The Harry Hill Movie – review

After a zippy opening 15 minutes, the duff jokes and spoofs accumulate and everyone starts to look stranded on screen

Harry Hill is the man who can do little wrong. This deranged and ebullient comic, rarely seen without his undersized black suit and oversized white collars, exhibited blithely surreal tendencies from his first standup routines in the early 1990s. A move to mainstream entertainment occurred without compromise: rather than having to shape his humour to suit viewers of his ITV show Harry Hill's TV Burp, it felt as though the Saturday teatime sensibility had to bend to accommodate him. His skew-whiff commentary on You've Been Framed even transformed that deathly show into rewarding viewing.
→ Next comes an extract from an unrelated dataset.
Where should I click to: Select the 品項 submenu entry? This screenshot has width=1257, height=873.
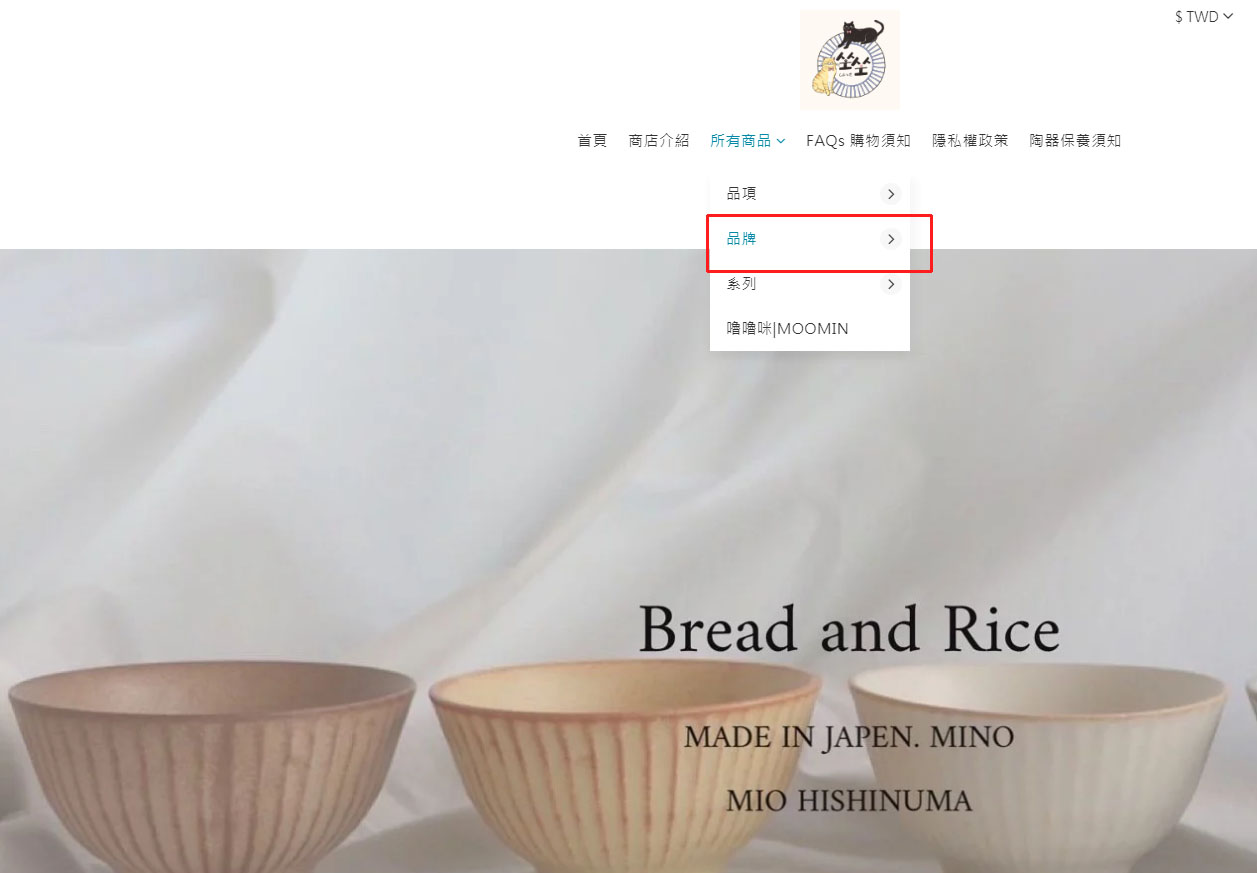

Having proved his skill at radio, TV, standup, painting and comic novels, he moves now into two new disciplines. We will have to wait until February to see whether I Can't Sing!, his West End musical about The X Factor, will maintain his high levels of quality control. The Harry Hill Movie ("based on a true story") manifestly does not.

It begins promisingly with a mobility scooter chase (an old Seinfeld gag, but a robust one) between Harry and his nan (Julie Walters), during which Harry also delivers a baby and thwarts a bank robbery. The pair live together with their hamster, Abu, on a candy-coloured suburban street, but Harry is getting restless, and not only because of the chickens armed with second-world-war artillery in the back garden. ("You send me to bed at nine," he complains. "And why should you always get the top bunk?") Road-trip opportunities present themselves when the projectile-vomiting Abu is (mis)diagnosed as fatally ill, prompting Harry and Nan to take him for a spirit-raising trip to Blackpool ("City of a thousand dreams"). On their tail is a creepy vet (Simon Bird of The Inbetweeners) hired by Harry's long-lost evil twin, Otto (Matt Lucas), who is still peeved about being raised by a family of Alsatians in Kettering.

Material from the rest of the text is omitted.